* EXERCISE DIRECTIONS
Return the following entries line for line, with no changes at all.

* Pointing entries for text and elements
-- Start --

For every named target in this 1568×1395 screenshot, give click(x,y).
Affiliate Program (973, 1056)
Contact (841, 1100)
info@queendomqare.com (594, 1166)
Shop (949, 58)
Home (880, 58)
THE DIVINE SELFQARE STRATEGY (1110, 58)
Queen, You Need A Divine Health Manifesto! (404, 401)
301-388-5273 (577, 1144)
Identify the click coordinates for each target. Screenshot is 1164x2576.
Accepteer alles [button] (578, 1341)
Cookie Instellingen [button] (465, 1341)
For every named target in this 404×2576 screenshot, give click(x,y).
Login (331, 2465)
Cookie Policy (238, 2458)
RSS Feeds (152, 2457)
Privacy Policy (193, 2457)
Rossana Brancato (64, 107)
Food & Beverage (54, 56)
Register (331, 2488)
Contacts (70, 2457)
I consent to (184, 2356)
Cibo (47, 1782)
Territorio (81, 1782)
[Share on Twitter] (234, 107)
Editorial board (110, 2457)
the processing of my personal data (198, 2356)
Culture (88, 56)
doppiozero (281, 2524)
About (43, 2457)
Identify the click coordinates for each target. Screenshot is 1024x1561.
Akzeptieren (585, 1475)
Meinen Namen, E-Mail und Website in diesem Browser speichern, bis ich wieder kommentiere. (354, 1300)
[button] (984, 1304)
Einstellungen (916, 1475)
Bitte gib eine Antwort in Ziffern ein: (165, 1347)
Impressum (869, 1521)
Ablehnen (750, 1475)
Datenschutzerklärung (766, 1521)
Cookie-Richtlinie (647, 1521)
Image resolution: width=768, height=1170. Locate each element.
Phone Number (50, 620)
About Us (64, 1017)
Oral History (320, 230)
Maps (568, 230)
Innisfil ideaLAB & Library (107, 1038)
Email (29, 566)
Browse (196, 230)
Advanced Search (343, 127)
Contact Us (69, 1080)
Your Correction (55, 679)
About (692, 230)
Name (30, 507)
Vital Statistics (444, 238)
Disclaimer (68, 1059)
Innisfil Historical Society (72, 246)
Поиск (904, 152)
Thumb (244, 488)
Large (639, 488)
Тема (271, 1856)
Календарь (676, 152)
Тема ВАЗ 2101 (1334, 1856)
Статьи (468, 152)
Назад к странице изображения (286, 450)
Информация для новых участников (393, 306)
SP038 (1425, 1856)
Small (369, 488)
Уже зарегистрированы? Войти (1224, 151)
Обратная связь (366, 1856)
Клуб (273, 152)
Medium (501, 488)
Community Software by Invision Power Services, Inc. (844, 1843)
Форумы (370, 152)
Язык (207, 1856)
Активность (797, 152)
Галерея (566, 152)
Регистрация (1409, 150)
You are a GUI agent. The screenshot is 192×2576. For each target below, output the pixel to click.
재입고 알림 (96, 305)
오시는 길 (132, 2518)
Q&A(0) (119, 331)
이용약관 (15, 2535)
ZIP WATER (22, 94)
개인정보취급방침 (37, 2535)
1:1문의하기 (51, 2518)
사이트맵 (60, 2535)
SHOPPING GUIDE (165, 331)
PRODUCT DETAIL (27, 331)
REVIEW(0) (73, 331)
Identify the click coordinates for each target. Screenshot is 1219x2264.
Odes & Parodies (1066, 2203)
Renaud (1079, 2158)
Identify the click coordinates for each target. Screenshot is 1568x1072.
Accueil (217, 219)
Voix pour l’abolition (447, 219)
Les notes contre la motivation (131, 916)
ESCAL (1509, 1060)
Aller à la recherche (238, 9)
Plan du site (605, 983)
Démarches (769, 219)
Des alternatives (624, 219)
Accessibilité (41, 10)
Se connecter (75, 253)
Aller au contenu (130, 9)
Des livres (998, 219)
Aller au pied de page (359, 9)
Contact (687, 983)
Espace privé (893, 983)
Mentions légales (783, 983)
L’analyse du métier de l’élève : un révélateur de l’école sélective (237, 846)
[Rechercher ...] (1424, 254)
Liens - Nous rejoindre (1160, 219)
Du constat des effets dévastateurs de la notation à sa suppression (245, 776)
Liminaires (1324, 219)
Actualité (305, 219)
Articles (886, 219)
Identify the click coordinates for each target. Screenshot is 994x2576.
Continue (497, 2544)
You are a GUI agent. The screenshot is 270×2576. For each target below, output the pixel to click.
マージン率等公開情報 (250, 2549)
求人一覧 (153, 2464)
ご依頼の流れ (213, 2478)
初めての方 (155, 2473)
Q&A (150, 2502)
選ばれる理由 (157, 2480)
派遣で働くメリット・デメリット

-- End --

* OUTPUT OF THE TASK
For every named target in this 1568×1395 screenshot, give click(x,y).
Affiliate Program (973, 1056)
Contact (841, 1100)
info@queendomqare.com (594, 1166)
Shop (949, 58)
Home (880, 58)
THE DIVINE SELFQARE STRATEGY (1110, 58)
Queen, You Need A Divine Health Manifesto! (404, 401)
301-388-5273 (577, 1144)
Identify the click coordinates for each target. Screenshot is 1164x2576.
Accepteer alles [button] (578, 1341)
Cookie Instellingen [button] (465, 1341)
For every named target in this 404×2576 screenshot, give click(x,y).
Login (331, 2465)
Cookie Policy (238, 2458)
RSS Feeds (152, 2457)
Privacy Policy (193, 2457)
Rossana Brancato (64, 107)
Food & Beverage (54, 56)
Register (331, 2488)
Contacts (70, 2457)
I consent to (184, 2356)
Cibo (47, 1782)
Territorio (81, 1782)
[Share on Twitter] (234, 107)
Editorial board (110, 2457)
the processing of my personal data (198, 2356)
Culture (88, 56)
doppiozero (281, 2524)
About (43, 2457)
Identify the click coordinates for each target. Screenshot is 1024x1561.
Akzeptieren (585, 1475)
Meinen Namen, E-Mail und Website in diesem Browser speichern, bis ich wieder kommentiere. (354, 1300)
[button] (984, 1304)
Einstellungen (916, 1475)
Bitte gib eine Antwort in Ziffern ein: (165, 1347)
Impressum (869, 1521)
Ablehnen (750, 1475)
Datenschutzerklärung (766, 1521)
Cookie-Richtlinie (647, 1521)
Image resolution: width=768, height=1170. Locate each element.
Phone Number (50, 620)
About Us (64, 1017)
Oral History (320, 230)
Maps (568, 230)
Innisfil ideaLAB & Library (107, 1038)
Email (29, 566)
Browse (196, 230)
Advanced Search (343, 127)
Contact Us (69, 1080)
Your Correction (55, 679)
About (692, 230)
Name (30, 507)
Vital Statistics (444, 238)
Disclaimer (68, 1059)
Innisfil Historical Society (72, 246)
Поиск (904, 152)
Thumb (244, 488)
Large (639, 488)
Тема (271, 1856)
Календарь (676, 152)
Тема ВАЗ 2101 (1334, 1856)
Статьи (468, 152)
Назад к странице изображения (286, 450)
Информация для новых участников (393, 306)
SP038 (1425, 1856)
Small (369, 488)
Уже зарегистрированы? Войти (1224, 151)
Обратная связь (366, 1856)
Клуб (273, 152)
Medium (501, 488)
Community Software by Invision Power Services, Inc. (844, 1843)
Форумы (370, 152)
Язык (207, 1856)
Активность (797, 152)
Галерея (566, 152)
Регистрация (1409, 150)
You are a GUI agent. The screenshot is 192×2576. For each target below, output the pixel to click.
재입고 알림 (96, 305)
오시는 길 (132, 2518)
Q&A(0) (119, 331)
이용약관 (15, 2535)
ZIP WATER (22, 94)
개인정보취급방침 (37, 2535)
1:1문의하기 (51, 2518)
사이트맵 (60, 2535)
SHOPPING GUIDE (165, 331)
PRODUCT DETAIL (27, 331)
REVIEW(0) (73, 331)
Identify the click coordinates for each target. Screenshot is 1219x2264.
Odes & Parodies (1066, 2203)
Renaud (1079, 2158)
Identify the click coordinates for each target. Screenshot is 1568x1072.
Accueil (217, 219)
Voix pour l’abolition (447, 219)
Les notes contre la motivation (131, 916)
ESCAL (1509, 1060)
Aller à la recherche (238, 9)
Plan du site (605, 983)
Démarches (769, 219)
Des alternatives (624, 219)
Accessibilité (41, 10)
Se connecter (75, 253)
Aller au contenu (130, 9)
Des livres (998, 219)
Aller au pied de page (359, 9)
Contact (687, 983)
Espace privé (893, 983)
Mentions légales (783, 983)
L’analyse du métier de l’élève : un révélateur de l’école sélective (237, 846)
[Rechercher ...] (1424, 254)
Liens - Nous rejoindre (1160, 219)
Du constat des effets dévastateurs de la notation à sa suppression (245, 776)
Liminaires (1324, 219)
Actualité (305, 219)
Articles (886, 219)
Identify the click coordinates for each target. Screenshot is 994x2576.
Continue (497, 2544)
You are a GUI agent. The screenshot is 270×2576. For each target below, output the pixel to click.
マージン率等公開情報 (250, 2549)
求人一覧 (153, 2464)
ご依頼の流れ (213, 2478)
初めての方 (155, 2473)
Q&A (150, 2502)
選ばれる理由 (157, 2480)
派遣で働くメリット・デメリット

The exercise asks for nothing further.